1. We want to load a file.
2. We want to search the file for the JPEG start of frame header "FFD8FFE0" and the end of frame 'FFD9"
3. We then want to save the data between these markers to a file. Simples!

As we want to keep the code simple, we won't be doing any error checking. In a real production program, there is a lot of error checking making sure the file exists, the data is in the correct format etc etc and it can make looking at the code confusing, so we will just be doing the bare basics.

The first thing we add to our script is to tell python what modules we will be using. We will be using the module re . We will be using re (Regular Expressions) to do fast searches so we need to tell Python the load in that module using the import insstruction

We then hardcode in the Start/End of Frame tags we will be searching for. FFD8FFE0 and FFD9. The format of them may look a little strange but basically it is in a hex byte string format. ie each hex byte is preceed with \x. The reason we do this is because the the file we read in will be in that format so it is easier to search for these tags in this format.

import re

JPEG_SOF = b'\xFF\xD8\xFF\xE0'JPEG_EOF = b'\xFF\xD9
JPEG_EOF = b'\xFF\xD9' 

Next we want to read in our file we want to search through. We could pass in the filename as an argument but as we are trying to be simple we will hardcode the filename it into our code. We use the open command with the name of the file we are carving from. We will use the date file Carve1.bin from the previus blog.  https://github.com/thehexninja/BlogDownloads/blob/master/Carve1.bin

We use the 'rb' format indicating we want to read 'r' a binary 'b' file. The open command returns a reference to out file call a file object we call file_obj. Next we read the whole file into a variable call data. Don't try this with a massive file. We will show in later posts files how to read in big files. We then want to close the file which releases the reference to it so other programs can access it. Also make sure the file Carve1.bin i is in the same directory as the python script, otherwise we have to add path information to the filename.

file_obj=open('Carve1.bin','rb')
data=file_obj.read()
file_obj.close()

This seems all pretty straightforward.

No we have our data loaded in memory we can perform our search. This is where we use the re module. Basically we want to get a list of all the offsets in the data where we find our tags. The following commands returns a list of these offsets.

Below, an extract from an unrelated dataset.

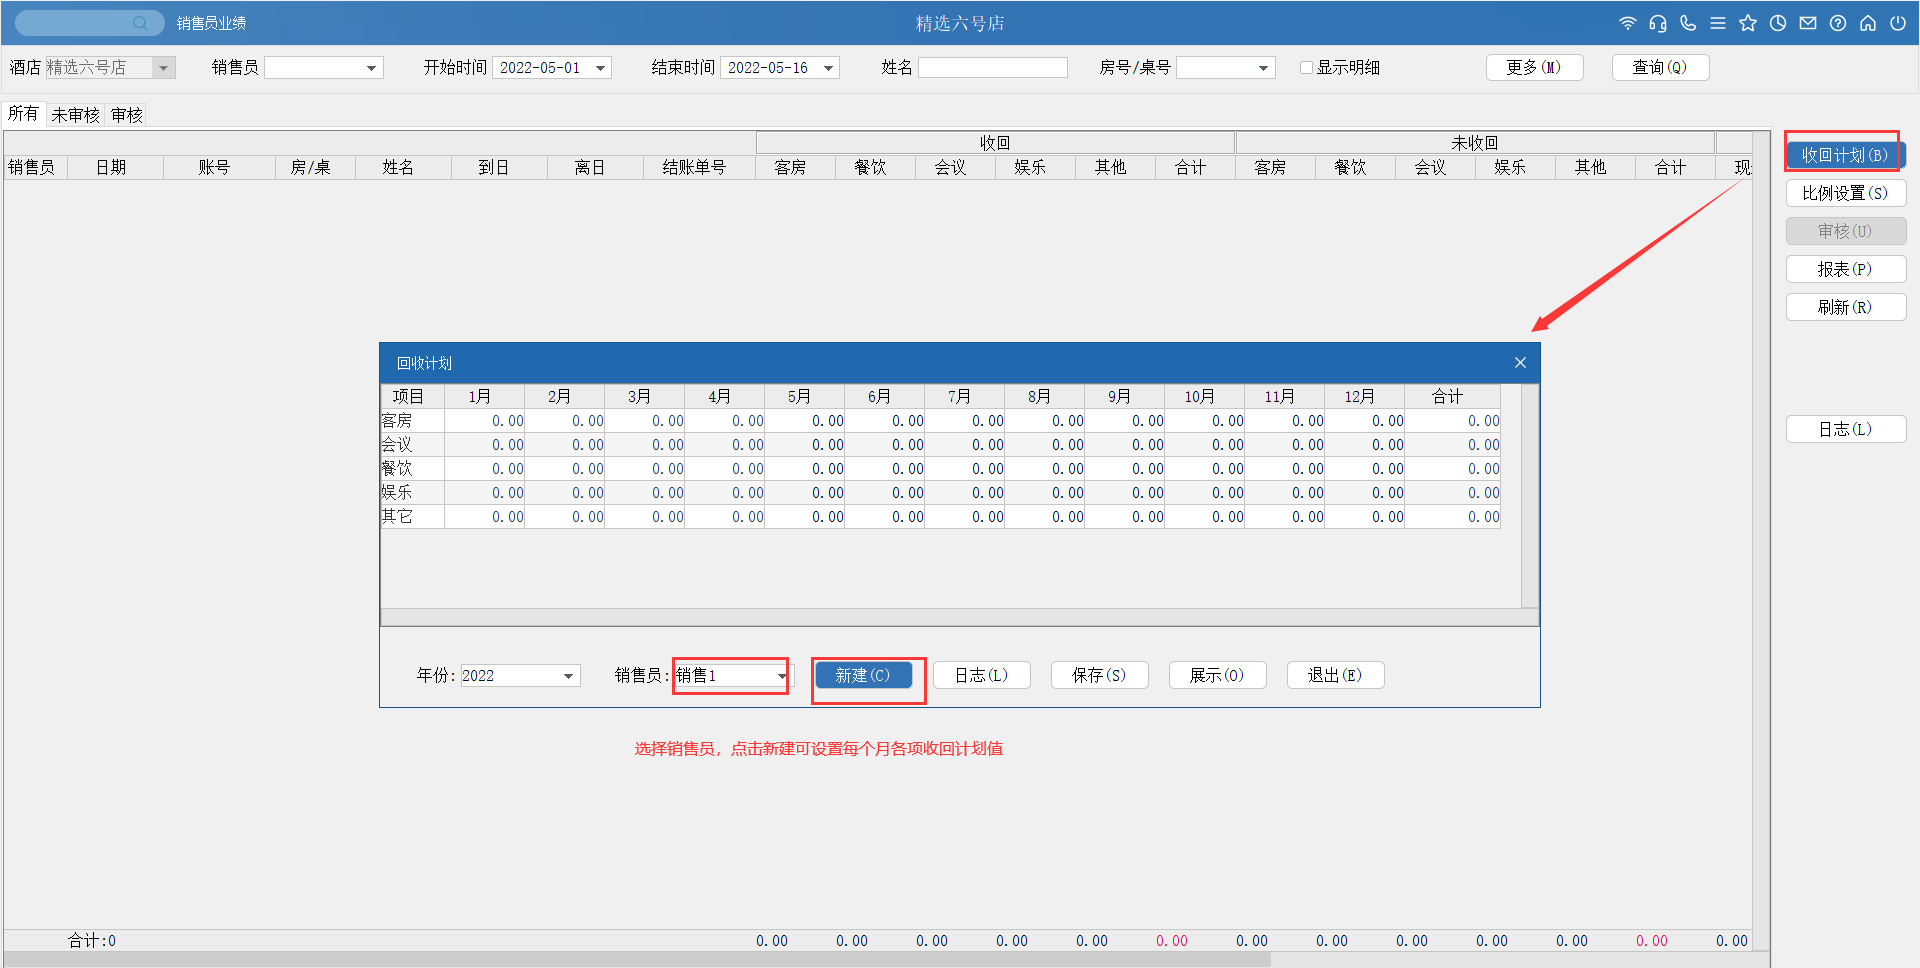This screenshot has height=968, width=1920.
Task: Expand the 销售员 dropdown in filter bar
Action: 371,68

SOF_list=[match.start() for match in re.finditer(re.escape(JPEG_SOF),data)]
EOF_list=[match.start() for match in re.finditer(re.escape(JPEG_EOF),data)]

If we run the script so far we can check what we have found.


>>> SOF_list
[4696]
>>> EOF_list
[11747]

So we have found the SOF tag at byte offset 4696 and the EOF tag at 11747.

Now all that is left for us to do is to get the data between these offset and save it to a file. We will write the code assuming their could be more hits so we can loop through all the we can carve all the images in one go.

So we need a counter variable we will call i we use to go through the lists. We then use a for loop to go through the SOF_list. We then want to get the jpeg image data from the hex byte string we read in from the file. We can do it simply by subdata=data[start:end]. So now we have the data we just need to save it to a file. As before I like to name the file and include the start offset and end offset in the name of the file. We do this with 
carve_filename="Carve1_"+str(SOF)+"_"+str(EOF_list[i])+".jpg"

Now we just open that file with the 'wb' - write binary format. We update i with i=i+1 to then refernce the next EOF_list offset. And we do a print statement to give some feedback to the user.

i=0for SOF in SOF_list:
    subdata=data[SOF:EOF_list[i]+2]
    carve_filename="Carve1_"+str(SOF)+"_"+str(EOF_list[i])+".jpg" 
    carve_obj=open(carve_filename,'wb')
    carve_obj.write(subdata)
    carve_obj.close()
    i=i+1    print ("Found an image and carving it to "+carve_filename)

 So that should do it. We can now save this file call it jpeg_carve.py and run it.


 Great it works .. so lets check the carved file.


And we are done. A 17 line image carver!